References to items like an iPod full of a girl’s favorite songs are going to date the script, but it may well remain fresh and clever, given the kind of cast and direction Schmidt has brought to it. Which is the second important thing to know.

Schmidt’s production designs have tended toward the conceptual with realistic flourishes – like his brilliant re-imagining of ‘The Farnsworth Invention’ as a giant, test-pattern TV studio. Or his making all of ‘Hands on a Hard Body’ take place in front of a rundown Nissan dealership. Oddly enough, the weakest aspect of the ‘Minotaur’ production is a case of a concept-too-far. Schmidt acknowledges Crete’s current immigrant crisis by stringing some barbed wire around one stage entrance. It’s unnecessary, a distraction. It’s not connected to anything the play is really about. Not a single character wonders if he or she will be accepted as a native and allowed to stay. Or if there’s a quota on newcomers. The Minotaur, who never uses the barbed-wire entrance, only wonders if he’ll be allowed to live.

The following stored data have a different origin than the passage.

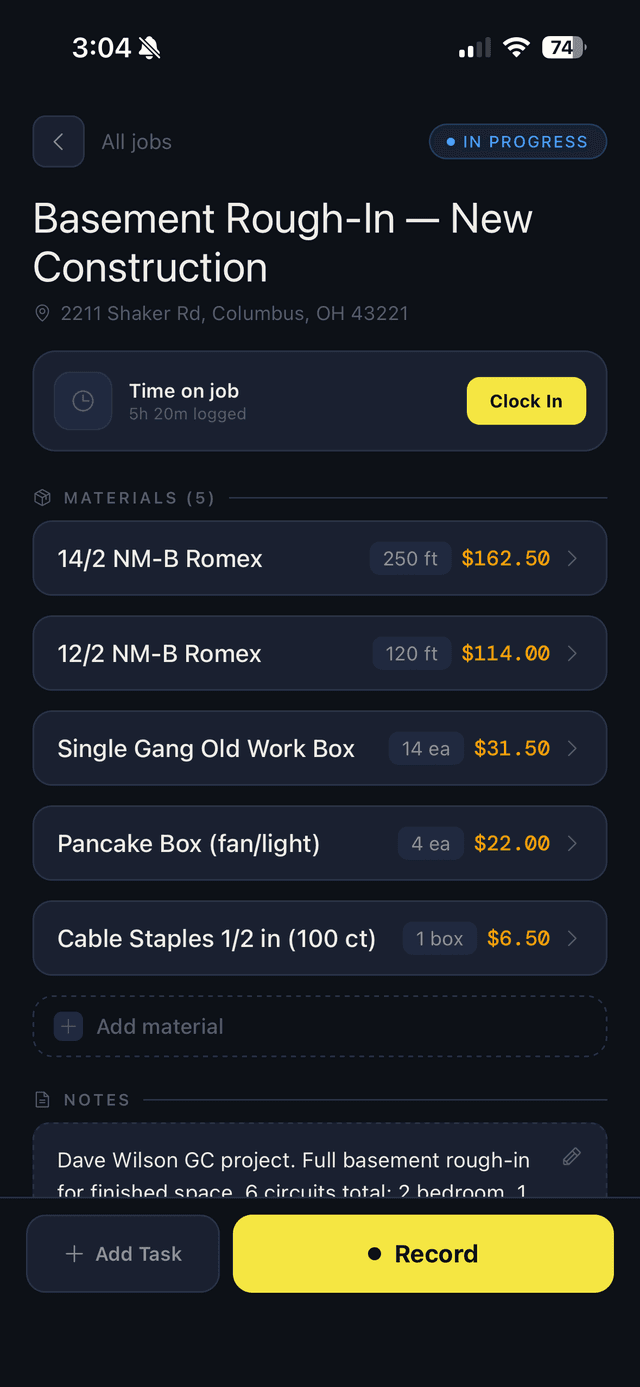Tap the pencil edit icon in notes
The image size is (640, 1387).
572,1157
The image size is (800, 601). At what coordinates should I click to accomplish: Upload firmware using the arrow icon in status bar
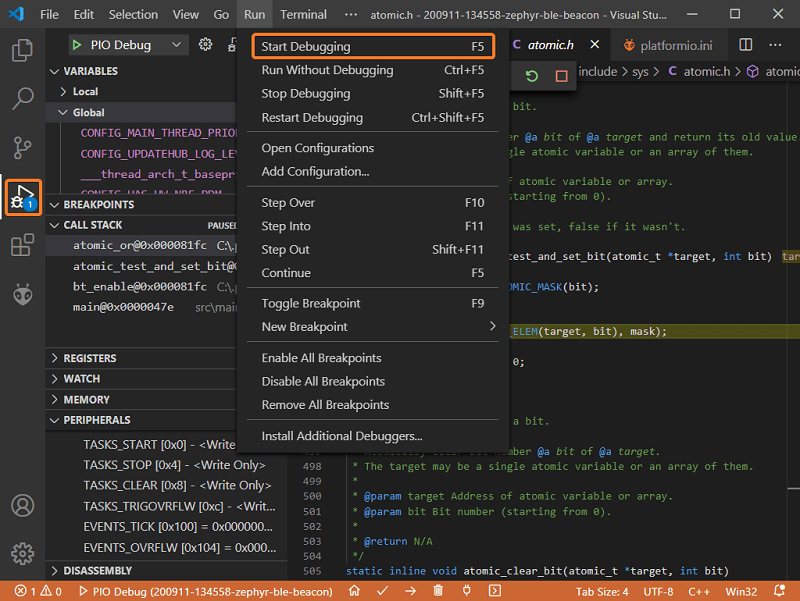pos(409,591)
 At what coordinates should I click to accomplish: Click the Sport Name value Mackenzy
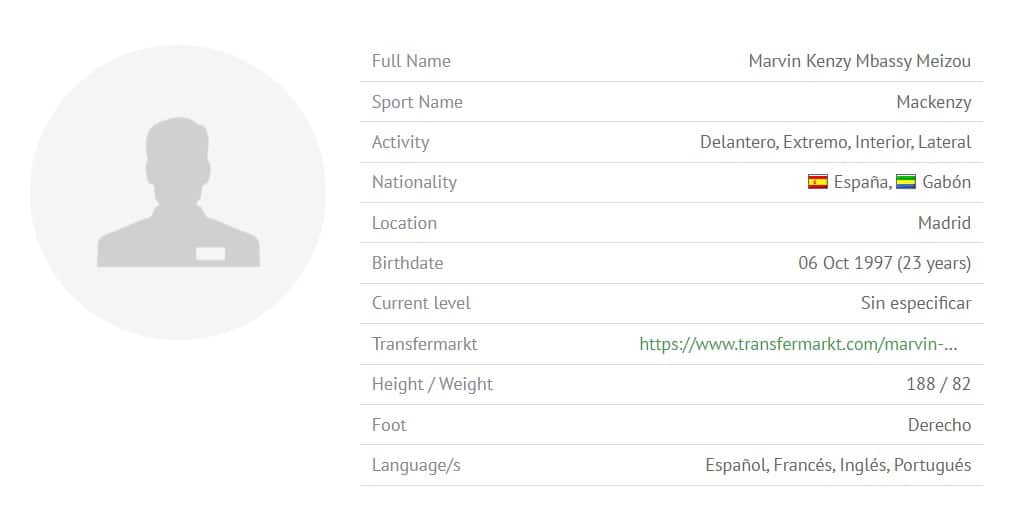[933, 102]
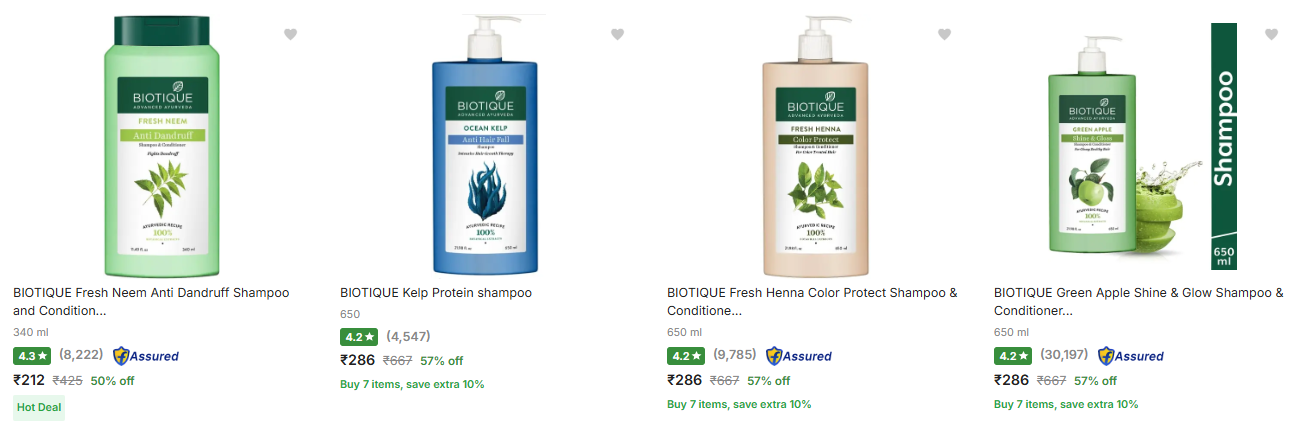Click Assured badge on Fresh Neem product

click(x=146, y=355)
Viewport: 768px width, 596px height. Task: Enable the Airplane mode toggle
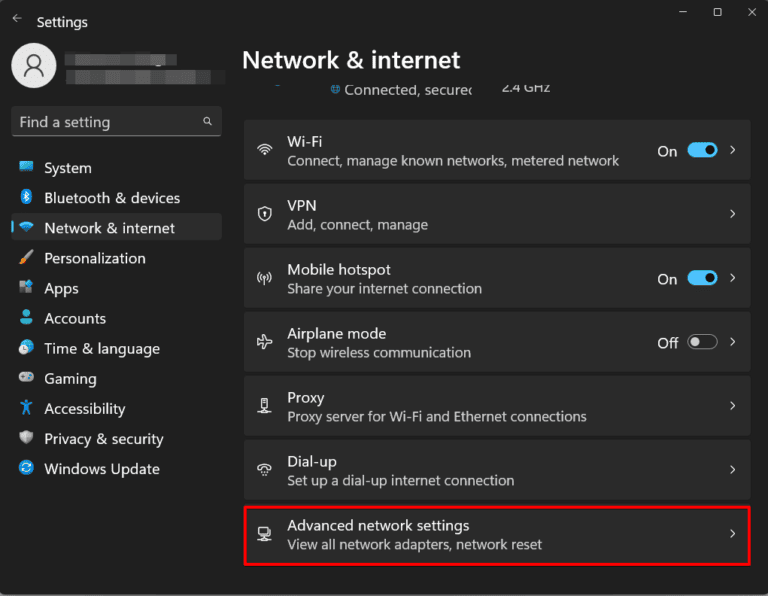point(702,343)
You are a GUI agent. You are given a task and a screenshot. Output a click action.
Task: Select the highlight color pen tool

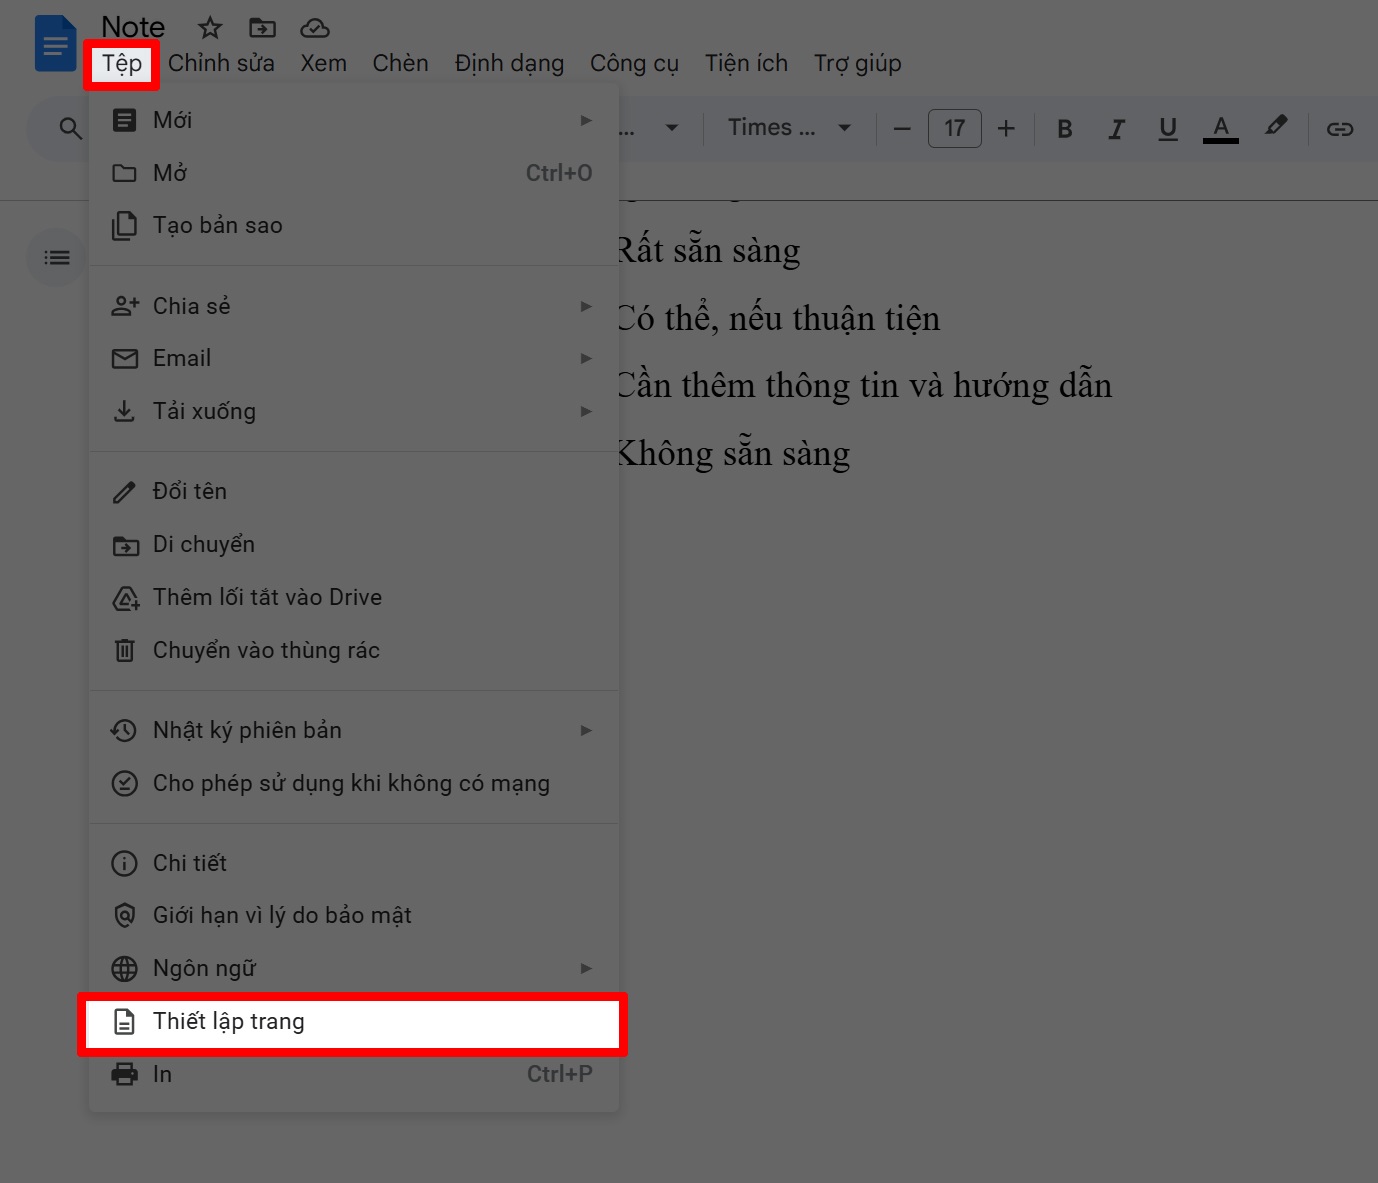click(x=1275, y=127)
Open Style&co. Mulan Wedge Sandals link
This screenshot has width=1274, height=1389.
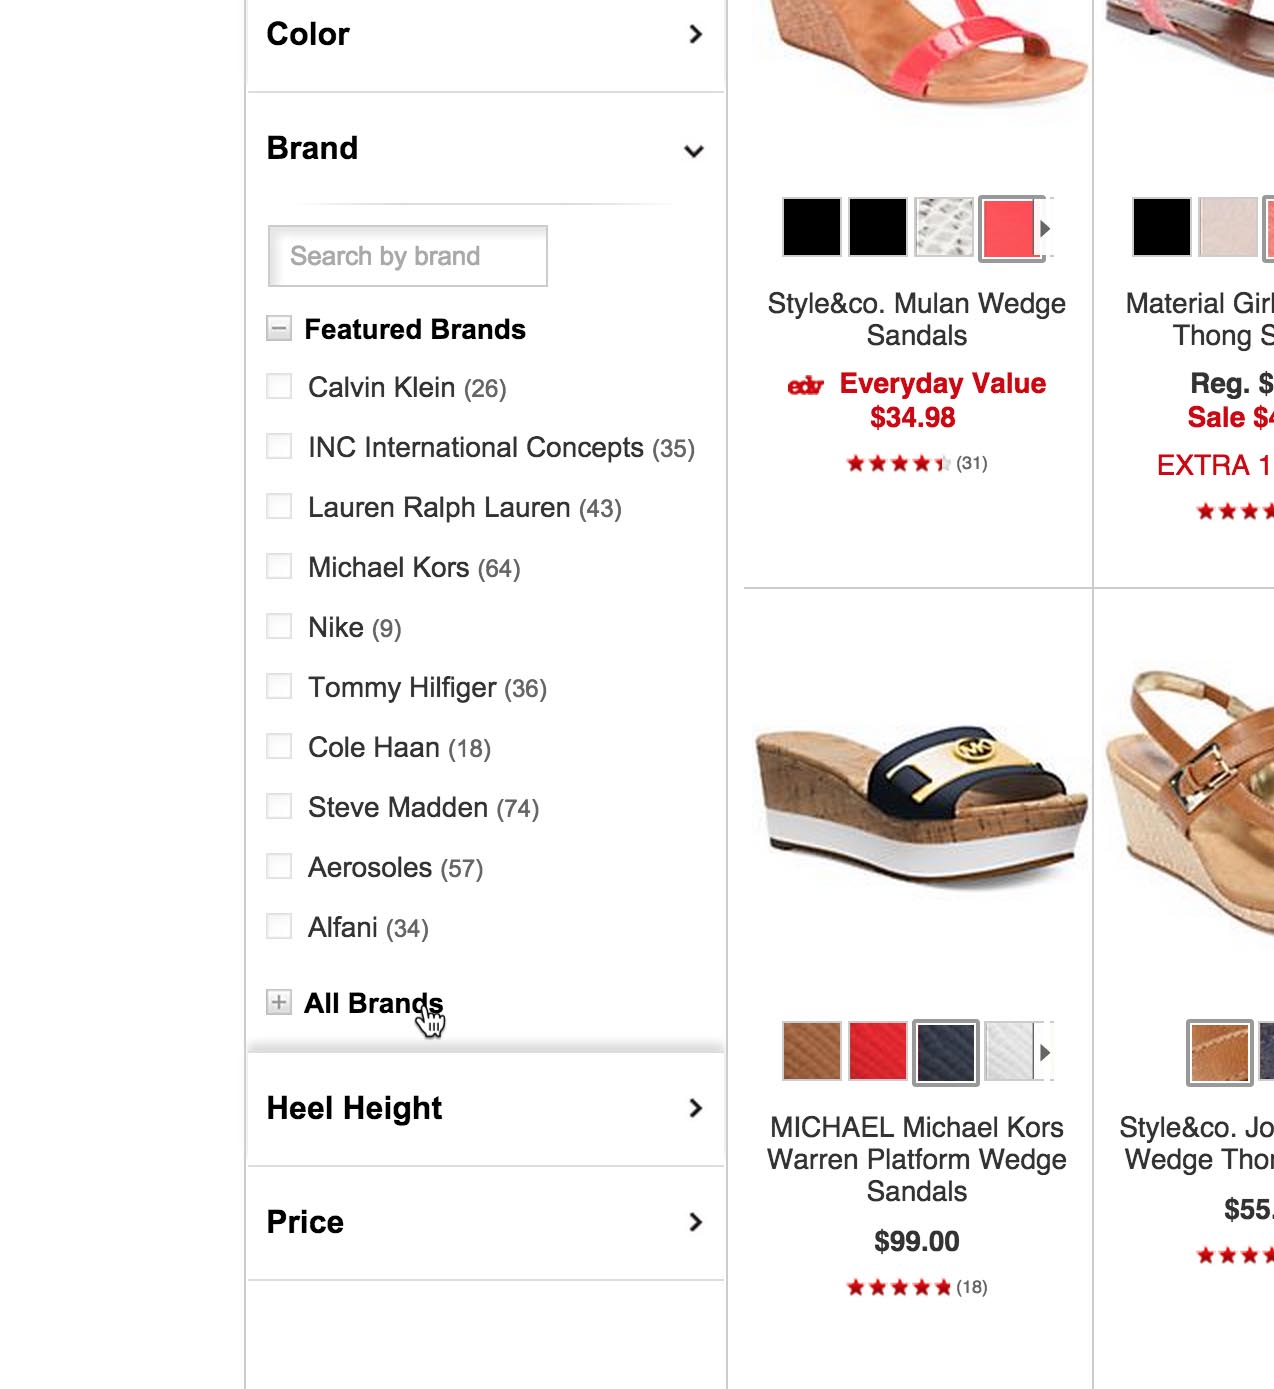[x=916, y=319]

Still, the important point is that Schimdt’s directing isn’t conceptual. No highly stylized acting choices. He lets a good cast have at a good script.

As Ariadne, Cora Grace Winstead is a real find: fresh-faced, young and with a quicksilver intelligence. Her Ariadne is cagey enough to fear the pitfalls around her. Kyle Igneczi is close to playing Theseus the way Patrick Warburton used to play the title character in the old TV series, ‘The Tick’ – as a hero who’s dimly aware that old-school heroism may be a joke, a formula, but still, you know, he’s a hero. Gotta count for something. I have ambitions. That monster’s gonna die and I’m gonna go on and save Athens – if I can just ignore all this distracting static, like the needy Ariadne or the Gloomy Guses of the chorus.

Darren McElroy brings his strong air of melancholy to the Minotaur, which perfectly suits Ziegler’s efforts at humanizing the monster. With every line, McElroy’s Minotaur conveys a tragic sensibility, the knowledge there’s surely no way this story comes out happy for him. Hey, his mother mated with a bull out of an insane passion. That doesn’t exactly portend some normal, um, personal growth and self-actualization. And the entire Chorus – from conception to cast – is a low-key, deadpan delight. David Lugo, Renee Jones and Randy Pearlman take turns delivering their put-down observations, their reminders of the uncomfortable backstory here. They’re a collective reality principle.

To sum up: The reality here is that Schmidt chose to start his tenure at Theatre Three with a small, quick-footed and new(ish) comedy that plays to his strengths: not hard-edged dramatic realism but a theatricality that’s wry and inventive (not surprisingly, all four shows he’s scheduled to direct are comedies). Non-traditional casting is also no big deal for him.

With this show and this season, Schmidt’s ambitions may not be grand or deep – so far – but they are smart and confident. His entire approach says, ‘I got this. I grew up here as a theater artist.